+++ Text section +++

An Open Letter to Kansas Legislators and Kansas Voters,
Writing an open letter is not something I would often do. However, since direct letters to legislators have had no response and conversation about such issues is important, I thought this might be the best way to go.
I always try to understand controversy from perspectives which differ from my own. I want to be able to understand opposing views even if I find them unpersuasive. So, I have contemplated the issue of threats to school financing from a point of view more conservative and more Republican than my own. It is difficult to understand when it seems so clear to me future cuts to our school budgets will not benefit our children and will further disrespect and bring hardship to the teachers who are pouring their hearts and long hours of work into our children's education.
But, I try to understand. It seems the argument goes something like this: the tax cuts which have brought about our current revenue shortage will eventually improve our economy tremendously and are therefore worth our current hardships for the sake of future benefit. Even if I thought this was a likely possibility, our own governor has referred to this as an experiment. One might venture to call it a gamble since there is no way to be certain such an economic upswing will occur. So, here is what I want to say to those who are supporting such a gamble: it is not your money with which to gamble. This money which you would cut from the budget of schools to support your economic agenda belongs to our children. It is their education, their future with which you are gambling.
Investing in education affects everything from the economy, to crime, to health care and beyond. Furthermore, consider many of us will grow older. Eventually today’s students will be our doctors, architects, and engineers. In the future when you get cancer, build a house, or drive across a bridge, their education will have crucial relevance to you.
“But,” you might say, “the school financing formula was too complex and needed reform. We are not really cutting school funding, we are just reforming the way it is done.” Two years from now this could possibly be a legitimate argument. However, as it stands we are replacing the school financing formula with a temporary system which has not been appropriately researched and has not had the input of experts, or educators, or students, or parents. It is intended to be temporary until such research can be done. The logic eludes me. If my washing machine is functional but not to my liking I do not throw it out and wash my clothes in the river for two years while I research the purchase of a new one.
So, to my fellow voters: Please, think it through and if you come to disagree with the way our legislators are handling school financing, let them know. I am a liberal in a “red” state. They don’t care what I have to say. Maybe they will listen to you.
To my legislators: Get your hands off of our children’s money. Find a way to fund your “experiment” which doesn’t hurt children, or the poor, or the vulnerable. If you can’t find another way then take responsibility and repeal the tax cuts.

+++ Recorded information +++

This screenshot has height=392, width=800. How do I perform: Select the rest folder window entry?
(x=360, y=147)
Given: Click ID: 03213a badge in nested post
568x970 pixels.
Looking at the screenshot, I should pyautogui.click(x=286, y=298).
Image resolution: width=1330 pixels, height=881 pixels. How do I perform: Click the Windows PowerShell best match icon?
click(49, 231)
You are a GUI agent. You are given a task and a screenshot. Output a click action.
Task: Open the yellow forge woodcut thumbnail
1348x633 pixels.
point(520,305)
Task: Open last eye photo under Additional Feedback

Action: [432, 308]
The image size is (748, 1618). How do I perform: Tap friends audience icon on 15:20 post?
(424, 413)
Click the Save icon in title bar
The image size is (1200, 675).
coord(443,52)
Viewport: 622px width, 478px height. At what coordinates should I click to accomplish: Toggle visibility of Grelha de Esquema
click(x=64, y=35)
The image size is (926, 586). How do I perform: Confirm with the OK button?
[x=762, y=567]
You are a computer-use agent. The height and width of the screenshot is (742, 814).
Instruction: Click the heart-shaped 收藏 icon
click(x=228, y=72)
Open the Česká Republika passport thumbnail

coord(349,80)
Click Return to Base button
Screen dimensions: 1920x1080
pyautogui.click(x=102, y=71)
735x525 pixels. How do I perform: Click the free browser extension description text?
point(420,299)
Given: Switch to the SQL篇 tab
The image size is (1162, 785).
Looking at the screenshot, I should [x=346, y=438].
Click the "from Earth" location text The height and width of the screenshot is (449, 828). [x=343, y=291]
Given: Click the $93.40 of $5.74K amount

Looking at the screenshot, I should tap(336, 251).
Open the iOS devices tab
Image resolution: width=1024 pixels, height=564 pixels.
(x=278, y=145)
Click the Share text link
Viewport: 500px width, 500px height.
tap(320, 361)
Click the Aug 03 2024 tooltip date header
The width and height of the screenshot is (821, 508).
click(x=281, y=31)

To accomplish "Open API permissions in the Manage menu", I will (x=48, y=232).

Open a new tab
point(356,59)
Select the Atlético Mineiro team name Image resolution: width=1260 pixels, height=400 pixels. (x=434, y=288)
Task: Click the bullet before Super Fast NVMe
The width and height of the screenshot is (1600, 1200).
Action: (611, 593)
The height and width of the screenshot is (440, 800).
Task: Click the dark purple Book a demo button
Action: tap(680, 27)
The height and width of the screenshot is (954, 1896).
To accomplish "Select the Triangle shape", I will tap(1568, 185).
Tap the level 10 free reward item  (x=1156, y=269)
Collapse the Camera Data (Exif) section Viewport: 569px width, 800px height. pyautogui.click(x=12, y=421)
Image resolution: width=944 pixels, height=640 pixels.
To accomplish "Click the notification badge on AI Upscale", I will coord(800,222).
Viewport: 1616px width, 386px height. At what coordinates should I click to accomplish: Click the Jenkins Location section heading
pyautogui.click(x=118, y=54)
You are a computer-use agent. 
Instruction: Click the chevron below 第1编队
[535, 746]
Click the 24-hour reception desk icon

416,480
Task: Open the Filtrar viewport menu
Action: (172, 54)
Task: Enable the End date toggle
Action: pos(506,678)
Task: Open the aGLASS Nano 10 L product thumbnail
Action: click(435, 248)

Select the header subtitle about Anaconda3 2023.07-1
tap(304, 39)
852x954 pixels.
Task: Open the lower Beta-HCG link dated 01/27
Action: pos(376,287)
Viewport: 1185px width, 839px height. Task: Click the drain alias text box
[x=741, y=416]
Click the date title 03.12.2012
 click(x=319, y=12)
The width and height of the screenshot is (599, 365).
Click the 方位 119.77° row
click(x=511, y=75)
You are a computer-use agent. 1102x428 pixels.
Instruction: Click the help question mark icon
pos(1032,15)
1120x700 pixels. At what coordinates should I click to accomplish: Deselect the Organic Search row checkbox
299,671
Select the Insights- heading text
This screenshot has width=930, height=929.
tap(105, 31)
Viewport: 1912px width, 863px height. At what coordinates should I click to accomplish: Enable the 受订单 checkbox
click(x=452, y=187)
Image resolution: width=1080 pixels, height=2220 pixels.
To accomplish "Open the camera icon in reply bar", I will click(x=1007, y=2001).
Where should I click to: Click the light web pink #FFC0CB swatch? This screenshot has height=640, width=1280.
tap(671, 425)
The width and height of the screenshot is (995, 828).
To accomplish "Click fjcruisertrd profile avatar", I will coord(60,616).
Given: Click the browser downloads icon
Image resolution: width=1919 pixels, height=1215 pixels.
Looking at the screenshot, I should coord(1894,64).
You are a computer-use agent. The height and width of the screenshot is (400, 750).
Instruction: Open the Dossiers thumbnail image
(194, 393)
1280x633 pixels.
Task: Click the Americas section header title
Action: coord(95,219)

+++

Study questions
1. In the open letter on Kansas school financing, what has the governor called the tax cuts?
2. Rename "experiment" as "gamble" in the part of the school-financing letter that opens with the words containing "To my legislators: Get" and closes with "the tax cuts.".

Task-by-task answers
1. An experiment.

2.
To my legislators: Get your hands off of our children’s money. Find a way to fund your “gamble” which doesn’t hurt children, or the poor, or the vulnerable. If you can’t find another way then take responsibility and repeal the tax cuts.